Human Rights Campaign Names Robins Kaplan LLP a “Best Place to Work for LGBTQ Equality” for the Eleventh Consecutive Year

April 9, 2019

2019 Human Rights Campaign

Robins Kaplan LLP is pleased to announce that the firm has earned a perfect score on the Human Rights Campaign’s 2019 Corporate Equality Index (CEI) and has been recognized as a “Best Place to Work for LGBTQ Equality.” This is the eleventh year that the firm has achieved this prestigious ranking.
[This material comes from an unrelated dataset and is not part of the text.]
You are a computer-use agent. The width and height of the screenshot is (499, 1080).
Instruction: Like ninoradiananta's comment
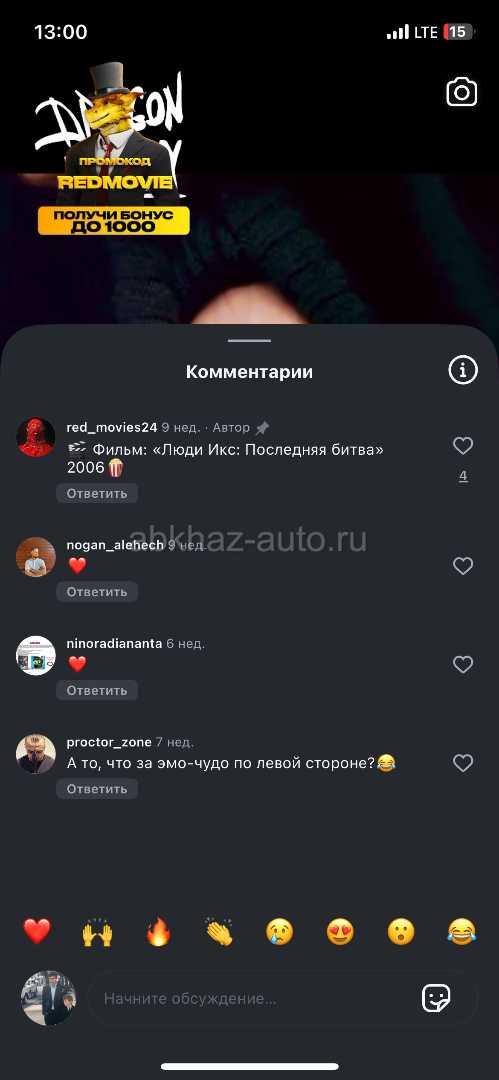(462, 665)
Issued each year by the Human Rights Campaign Foundation, the CEI is a national benchmarking survey and report that reviews and evaluates corporate policies and practices related to LGBTQ workplace equality, including non-discrimination workplace protections, domestic partner benefits, transgender-inclusive health care benefits, competency programs, and public engagement with the LGBTQ community.
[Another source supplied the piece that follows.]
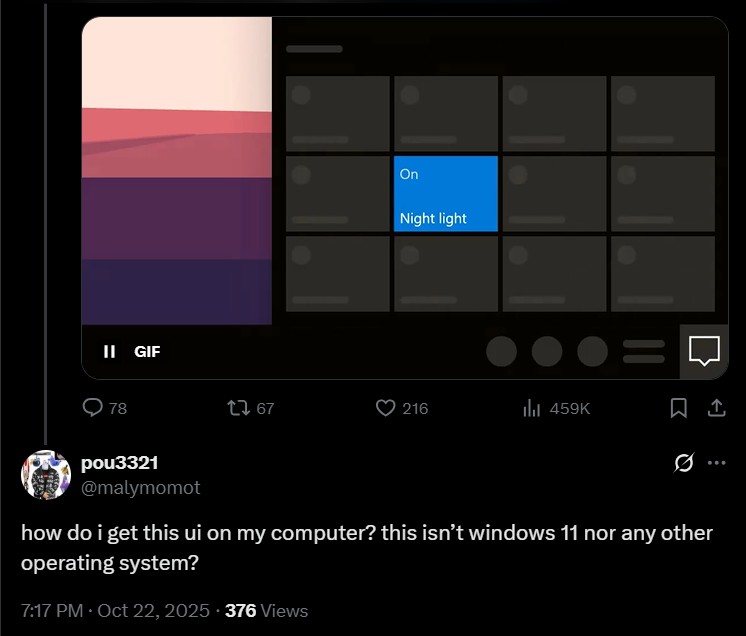This screenshot has width=746, height=636.
Task: Pause the playing GIF
Action: tap(109, 351)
Robins Kaplan advocates for LGBTQ rights through a variety of important initiatives. The firm’s Guidebook for Transgender Inclusion in the Workplace promotes a culture of openness and understanding around transgender issues and contains a set of guidelines designed to empower firm personnel with tools to promote greater inclusion. Former associate Lisa Beane, a lead drafter of the guidebook, was recently named to the National LGBT Bar Association’s “Best LGBTQ+ Lawyers Under 40” Class of 2019.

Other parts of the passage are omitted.